The soundtrack for season 1 was composed by Hiroyuki Sawano, and the first CD was released on June 28, 2013, by Pony Canyon. It contains 16 tracks, including 6 vocal tracks performed by Mika Kobayashi, mpi, Cyua, Aimee Blackschleger, and CASG (Caramel Apple Sound Gadget). A second CD containing the other half of the soundtrack was released on October 16, 2013, as a bonus offered with the fourth Blu-ray and DVD limited edition volumes of the anime.

=== Second season ===
The opening theme for the second season is "Shinzō wo Sasageyo!" (心臓を捧げよ!) by Linked Horizon, and the ending theme is "Yuugure no Tori" (夕暮れの鳥) by Shinsei Kamattechan.

Sawano returned to compose the soundtrack for the second season, with the 2-CD soundtrack released on June 7, 2017, by Pony Canyon. In addition to music composed for the season, the soundtrack also featured any and all tracks composed for other media released between seasons one and two, such as compilation films and OVAs. Vocals were provided by Yosh from Survive Said the Prophet, Gemie, mpi, Mica Caldito, Mika Kobayashi and Benjamin.

=== Third season ===
The first opening theme song is "Red Swan" by Yoshiki featuring Hyde, while the first ending theme is "Akatsuki no Requiem" by Linked Horizon. The second opening theme is "Shoukei to Shikabane no Michi" (憧憬と屍の道) by Linked Horizon, and the second ending theme is "Name of Love" by Cinema Staff.

Sawano once again returned as composer. The soundtrack was released on June 26, 2019. As with the second season's soundtrack, music featured in compilation films and OVAs released between season two and three was included in the soundtrack. Vocals were provided by Laco, David Whitaker, Gemie, Eliana, mpi, Yosh from Survive Said the Prophet, and Aimee Blackschleger.

=== Fourth season ===
For the fourth season, the score was directed by Masafumi Mima and composed by and Kohta Yamamoto and Sawano.

For part 1, the opening theme song is "My War" (僕の戦争) performed by Shinsei Kamattechan, and the ending theme song is "Shock" (衝撃, "Shōgeki") performed by Yūko Andō. For part 2, the opening theme song is "The Rumbling" performed by SiM, and the ending theme song is "Akuma no Ko" (悪魔の子) performed by Ai Higuchi.
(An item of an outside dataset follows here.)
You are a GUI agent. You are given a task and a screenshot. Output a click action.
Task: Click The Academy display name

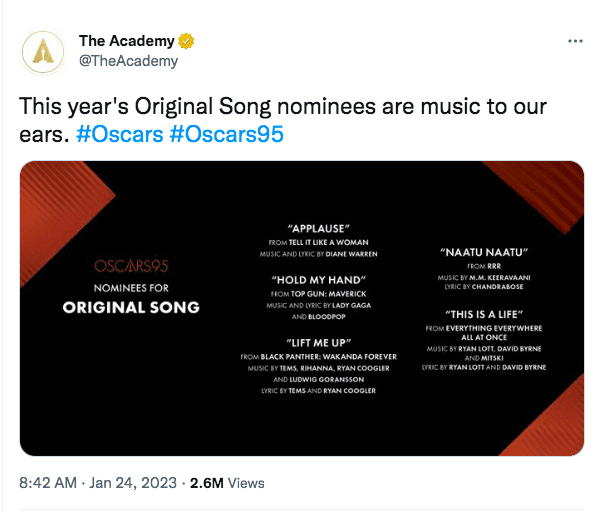(126, 41)
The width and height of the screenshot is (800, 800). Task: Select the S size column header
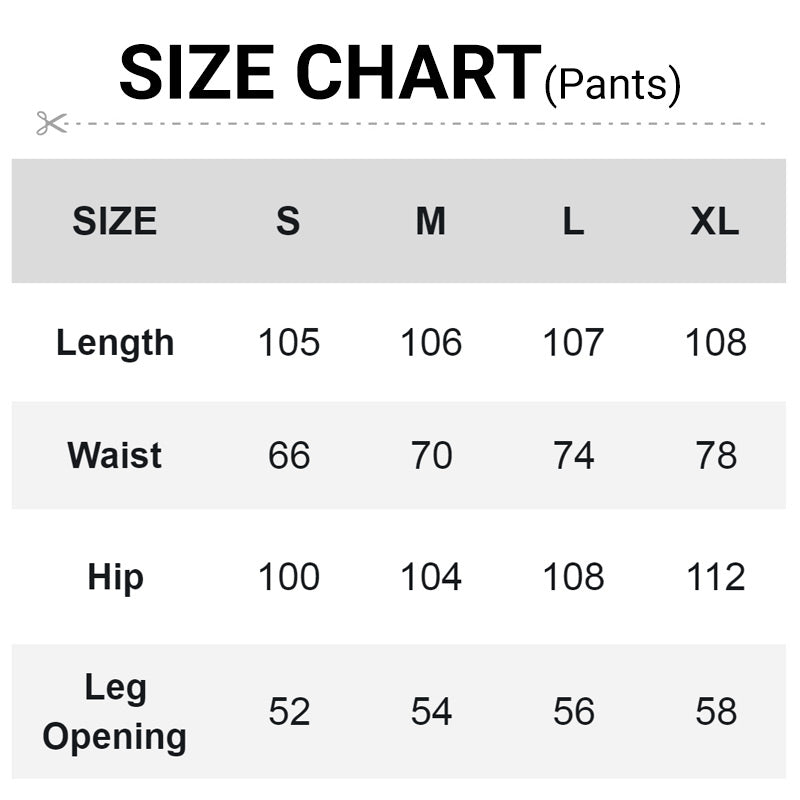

For part 3's special, the ending theme is "Under the Tree" performed by SiM. For part 4's special, the ending theme is "To You 2,000... or... 20,000 Years From Now..." (二千年... 若しくは... 二万年後の君へ・・・) performed by Linked Horizon. For the individual TV episode size version of parts 3 and 4, the opening theme is "Saigo no Kyojin" (最後の巨人) performed by Linked Horizon, while the ending theme is "Itterasshai" (いってらっしゃい) performed by Ai Higuchi.

The soundtrack was released by Pony Canyon in three parts from June 23, 2021, to November 8, 2023. A compilation was released on July 17, 2024.

=== Anime films ===
For the first compilation film, Attack on Titan – Part 1: Crimson Bow and Arrow, the ending themes are "YAMANAIAME" (lit. 'Unstoppable Rain') by Hiroyuki Sawano feat. Mika Kobayashi, Mica Caldito & mpi and "Guren no Zahyou" (紅蓮の座標) by Linked Horizon. For the second compilation film, Attack on Titan – Part 2: Wings of Freedom, the ending theme is "theDOGS" by Hiroyuki Sawano feat. mpi. The film's theme song is "Jiyū no Daishō" (自由の代償) by Linked Horizon.

== Reception ==
=== Sales and accolades ===

The anime series has been successful in Japan, with average sales of 52,067 across 9 volumes, with a total of 468,603 as of August 2016. It was the best-selling TV anime of 2013 in Japan and is currently the eighth best-selling anime of the 2010s in the country. It has also been very successful in the United States, with sales of at least 200,000. Additionally, it was the top streaming anime from Funimation in 2014 and the number one fan favorite Funimation home video release of 2014.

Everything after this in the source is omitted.